● Task to complete: Rewrite the listing below with every "GUI agent" changed to "UI automation agent", keeping all other text unchanged.

━━━━━━━━━━━━━━━━

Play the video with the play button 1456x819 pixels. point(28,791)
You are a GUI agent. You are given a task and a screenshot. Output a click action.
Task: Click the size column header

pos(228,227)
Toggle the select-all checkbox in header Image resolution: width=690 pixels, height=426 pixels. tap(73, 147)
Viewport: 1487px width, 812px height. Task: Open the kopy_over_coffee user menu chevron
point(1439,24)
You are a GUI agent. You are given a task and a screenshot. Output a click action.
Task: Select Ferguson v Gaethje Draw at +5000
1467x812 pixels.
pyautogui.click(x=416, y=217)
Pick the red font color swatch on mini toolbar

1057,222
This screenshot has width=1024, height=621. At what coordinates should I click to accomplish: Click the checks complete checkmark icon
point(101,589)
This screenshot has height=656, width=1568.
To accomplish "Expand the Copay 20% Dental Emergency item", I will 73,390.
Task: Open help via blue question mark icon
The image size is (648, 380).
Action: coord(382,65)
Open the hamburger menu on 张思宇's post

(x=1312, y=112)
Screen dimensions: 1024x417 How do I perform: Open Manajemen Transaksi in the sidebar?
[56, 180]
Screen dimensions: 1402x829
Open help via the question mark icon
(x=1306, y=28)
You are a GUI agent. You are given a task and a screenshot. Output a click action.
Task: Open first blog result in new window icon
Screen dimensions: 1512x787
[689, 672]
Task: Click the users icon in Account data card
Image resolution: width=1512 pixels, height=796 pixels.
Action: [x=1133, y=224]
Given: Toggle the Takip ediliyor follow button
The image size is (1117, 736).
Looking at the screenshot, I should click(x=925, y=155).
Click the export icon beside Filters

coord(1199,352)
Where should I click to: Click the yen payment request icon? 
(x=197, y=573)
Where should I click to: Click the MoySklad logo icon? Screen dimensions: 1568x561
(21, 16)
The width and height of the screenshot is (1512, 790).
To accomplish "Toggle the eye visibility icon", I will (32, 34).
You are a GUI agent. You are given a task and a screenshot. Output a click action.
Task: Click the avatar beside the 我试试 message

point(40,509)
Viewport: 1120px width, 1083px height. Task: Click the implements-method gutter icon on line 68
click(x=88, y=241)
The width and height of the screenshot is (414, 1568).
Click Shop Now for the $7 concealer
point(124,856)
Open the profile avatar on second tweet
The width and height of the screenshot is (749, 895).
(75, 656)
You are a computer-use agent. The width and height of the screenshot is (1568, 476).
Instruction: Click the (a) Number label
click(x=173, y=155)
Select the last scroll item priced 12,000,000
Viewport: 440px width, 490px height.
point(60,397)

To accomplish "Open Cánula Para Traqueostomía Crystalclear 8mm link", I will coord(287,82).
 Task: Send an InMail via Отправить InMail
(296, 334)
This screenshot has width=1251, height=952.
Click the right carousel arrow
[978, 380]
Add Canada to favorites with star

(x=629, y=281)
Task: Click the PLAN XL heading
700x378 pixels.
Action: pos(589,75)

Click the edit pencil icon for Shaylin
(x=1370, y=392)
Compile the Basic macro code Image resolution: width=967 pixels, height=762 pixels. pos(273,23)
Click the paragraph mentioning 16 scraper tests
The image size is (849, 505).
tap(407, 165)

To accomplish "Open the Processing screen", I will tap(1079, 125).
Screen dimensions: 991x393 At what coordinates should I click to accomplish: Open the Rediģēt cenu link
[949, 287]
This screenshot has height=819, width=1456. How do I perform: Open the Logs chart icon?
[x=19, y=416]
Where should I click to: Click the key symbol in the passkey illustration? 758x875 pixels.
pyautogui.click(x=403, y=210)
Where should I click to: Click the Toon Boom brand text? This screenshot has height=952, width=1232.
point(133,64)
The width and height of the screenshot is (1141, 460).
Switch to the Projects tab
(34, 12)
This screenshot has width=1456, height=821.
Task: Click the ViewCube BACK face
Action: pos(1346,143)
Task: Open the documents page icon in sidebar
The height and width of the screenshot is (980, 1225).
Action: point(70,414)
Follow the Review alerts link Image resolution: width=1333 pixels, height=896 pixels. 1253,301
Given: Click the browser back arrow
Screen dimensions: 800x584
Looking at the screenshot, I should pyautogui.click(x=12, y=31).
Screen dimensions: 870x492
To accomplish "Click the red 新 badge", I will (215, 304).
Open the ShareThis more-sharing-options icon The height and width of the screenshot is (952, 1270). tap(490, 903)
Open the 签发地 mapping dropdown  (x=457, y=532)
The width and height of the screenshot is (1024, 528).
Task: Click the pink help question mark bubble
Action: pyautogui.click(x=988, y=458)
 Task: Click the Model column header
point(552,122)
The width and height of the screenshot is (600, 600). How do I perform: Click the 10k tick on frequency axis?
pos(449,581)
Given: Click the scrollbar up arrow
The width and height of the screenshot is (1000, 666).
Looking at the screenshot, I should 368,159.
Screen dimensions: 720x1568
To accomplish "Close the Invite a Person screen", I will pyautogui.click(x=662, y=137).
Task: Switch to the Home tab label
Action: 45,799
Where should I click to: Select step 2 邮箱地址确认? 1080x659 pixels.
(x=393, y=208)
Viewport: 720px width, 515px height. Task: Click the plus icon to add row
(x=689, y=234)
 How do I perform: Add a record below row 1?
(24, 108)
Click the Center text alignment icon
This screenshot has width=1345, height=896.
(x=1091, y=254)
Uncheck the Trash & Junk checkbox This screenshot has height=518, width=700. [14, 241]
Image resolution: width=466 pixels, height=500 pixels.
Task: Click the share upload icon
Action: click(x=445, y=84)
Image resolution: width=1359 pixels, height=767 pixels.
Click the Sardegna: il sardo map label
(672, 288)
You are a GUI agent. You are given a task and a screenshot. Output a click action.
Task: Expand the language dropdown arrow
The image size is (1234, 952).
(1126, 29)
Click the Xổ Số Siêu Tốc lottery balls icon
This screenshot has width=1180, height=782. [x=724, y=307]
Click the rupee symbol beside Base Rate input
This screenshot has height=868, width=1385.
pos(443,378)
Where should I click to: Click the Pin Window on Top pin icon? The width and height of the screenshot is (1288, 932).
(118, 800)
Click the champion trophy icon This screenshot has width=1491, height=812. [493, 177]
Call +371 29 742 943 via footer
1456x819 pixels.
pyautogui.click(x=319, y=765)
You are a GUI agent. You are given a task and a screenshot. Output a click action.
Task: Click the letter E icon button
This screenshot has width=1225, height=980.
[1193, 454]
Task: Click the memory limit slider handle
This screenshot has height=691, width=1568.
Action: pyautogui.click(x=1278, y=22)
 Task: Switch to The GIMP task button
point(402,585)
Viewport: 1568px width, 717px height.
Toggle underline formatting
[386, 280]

━━━━━━━━━━━━━━━━

● Response:
Play the video with the play button 1456x819 pixels. point(28,791)
You are a UI automation agent. You are given a task and a screenshot. Output a click action.
Task: Click the size column header

pos(228,227)
Toggle the select-all checkbox in header Image resolution: width=690 pixels, height=426 pixels. tap(73, 147)
Viewport: 1487px width, 812px height. Task: Open the kopy_over_coffee user menu chevron
point(1439,24)
You are a UI automation agent. You are given a task and a screenshot. Output a click action.
Task: Select Ferguson v Gaethje Draw at +5000
1467x812 pixels.
pyautogui.click(x=416, y=217)
Pick the red font color swatch on mini toolbar

1057,222
This screenshot has width=1024, height=621. At what coordinates should I click to accomplish: Click the checks complete checkmark icon
point(101,589)
This screenshot has height=656, width=1568.
To accomplish "Expand the Copay 20% Dental Emergency item", I will 73,390.
Task: Open help via blue question mark icon
The image size is (648, 380).
Action: coord(382,65)
Open the hamburger menu on 张思宇's post

(x=1312, y=112)
Screen dimensions: 1024x417 How do I perform: Open Manajemen Transaksi in the sidebar?
[56, 180]
Screen dimensions: 1402x829
Open help via the question mark icon
(x=1306, y=28)
You are a UI automation agent. You are given a task and a screenshot. Output a click action.
Task: Open first blog result in new window icon
Screen dimensions: 1512x787
[689, 672]
Task: Click the users icon in Account data card
Image resolution: width=1512 pixels, height=796 pixels.
Action: [x=1133, y=224]
Given: Toggle the Takip ediliyor follow button
The image size is (1117, 736).
Looking at the screenshot, I should click(x=925, y=155).
Click the export icon beside Filters

coord(1199,352)
Where should I click to: Click the yen payment request icon? 
(x=197, y=573)
Where should I click to: Click the MoySklad logo icon? Screen dimensions: 1568x561
(21, 16)
The width and height of the screenshot is (1512, 790).
To accomplish "Toggle the eye visibility icon", I will (32, 34).
You are a UI automation agent. You are given a task and a screenshot. Output a click action.
Task: Click the avatar beside the 我试试 message

point(40,509)
Viewport: 1120px width, 1083px height. Task: Click the implements-method gutter icon on line 68
click(x=88, y=241)
The width and height of the screenshot is (414, 1568).
Click Shop Now for the $7 concealer
point(124,856)
Open the profile avatar on second tweet
The width and height of the screenshot is (749, 895).
(75, 656)
You are a computer-use agent. The width and height of the screenshot is (1568, 476).
Instruction: Click the (a) Number label
click(x=173, y=155)
Select the last scroll item priced 12,000,000
Viewport: 440px width, 490px height.
point(60,397)

To accomplish "Open Cánula Para Traqueostomía Crystalclear 8mm link", I will coord(287,82).
 Task: Send an InMail via Отправить InMail
(296, 334)
This screenshot has width=1251, height=952.
Click the right carousel arrow
[978, 380]
Add Canada to favorites with star

(x=629, y=281)
Task: Click the PLAN XL heading
700x378 pixels.
Action: pos(589,75)

Click the edit pencil icon for Shaylin
(x=1370, y=392)
Compile the Basic macro code Image resolution: width=967 pixels, height=762 pixels. pos(273,23)
Click the paragraph mentioning 16 scraper tests
The image size is (849, 505).
tap(407, 165)

To accomplish "Open the Processing screen", I will tap(1079, 125).
Screen dimensions: 991x393 At what coordinates should I click to accomplish: Open the Rediģēt cenu link
[949, 287]
This screenshot has height=819, width=1456. How do I perform: Open the Logs chart icon?
[x=19, y=416]
Where should I click to: Click the key symbol in the passkey illustration? 758x875 pixels.
pyautogui.click(x=403, y=210)
Where should I click to: Click the Toon Boom brand text? This screenshot has height=952, width=1232.
point(133,64)
The width and height of the screenshot is (1141, 460).
Switch to the Projects tab
(34, 12)
This screenshot has width=1456, height=821.
Task: Click the ViewCube BACK face
Action: pos(1346,143)
Task: Open the documents page icon in sidebar
The height and width of the screenshot is (980, 1225).
Action: point(70,414)
Follow the Review alerts link Image resolution: width=1333 pixels, height=896 pixels. 1253,301
Given: Click the browser back arrow
Screen dimensions: 800x584
Looking at the screenshot, I should pyautogui.click(x=12, y=31).
Screen dimensions: 870x492
To accomplish "Click the red 新 badge", I will (215, 304).
Open the ShareThis more-sharing-options icon The height and width of the screenshot is (952, 1270). tap(490, 903)
Open the 签发地 mapping dropdown  (x=457, y=532)
The width and height of the screenshot is (1024, 528).
Task: Click the pink help question mark bubble
Action: pyautogui.click(x=988, y=458)
 Task: Click the Model column header
point(552,122)
The width and height of the screenshot is (600, 600). How do I perform: Click the 10k tick on frequency axis?
pos(449,581)
Given: Click the scrollbar up arrow
The width and height of the screenshot is (1000, 666).
Looking at the screenshot, I should 368,159.
Screen dimensions: 720x1568
To accomplish "Close the Invite a Person screen", I will pyautogui.click(x=662, y=137).
Task: Switch to the Home tab label
Action: 45,799
Where should I click to: Select step 2 邮箱地址确认? 1080x659 pixels.
(x=393, y=208)
Viewport: 720px width, 515px height. Task: Click the plus icon to add row
(x=689, y=234)
 How do I perform: Add a record below row 1?
(24, 108)
Click the Center text alignment icon
This screenshot has width=1345, height=896.
(x=1091, y=254)
Uncheck the Trash & Junk checkbox This screenshot has height=518, width=700. [14, 241]
Image resolution: width=466 pixels, height=500 pixels.
Task: Click the share upload icon
Action: click(x=445, y=84)
Image resolution: width=1359 pixels, height=767 pixels.
Click the Sardegna: il sardo map label
(672, 288)
You are a UI automation agent. You are given a task and a screenshot. Output a click action.
Task: Expand the language dropdown arrow
The image size is (1234, 952).
(1126, 29)
Click the Xổ Số Siêu Tốc lottery balls icon
This screenshot has width=1180, height=782. [x=724, y=307]
Click the rupee symbol beside Base Rate input
This screenshot has height=868, width=1385.
pos(443,378)
Where should I click to: Click the Pin Window on Top pin icon? The width and height of the screenshot is (1288, 932).
(118, 800)
Click the champion trophy icon This screenshot has width=1491, height=812. [493, 177]
Call +371 29 742 943 via footer
1456x819 pixels.
pyautogui.click(x=319, y=765)
You are a UI automation agent. You are given a task and a screenshot. Output a click action.
Task: Click the letter E icon button
This screenshot has width=1225, height=980.
[1193, 454]
Task: Click the memory limit slider handle
This screenshot has height=691, width=1568.
Action: pyautogui.click(x=1278, y=22)
 Task: Switch to The GIMP task button
point(402,585)
Viewport: 1568px width, 717px height.
Toggle underline formatting
[386, 280]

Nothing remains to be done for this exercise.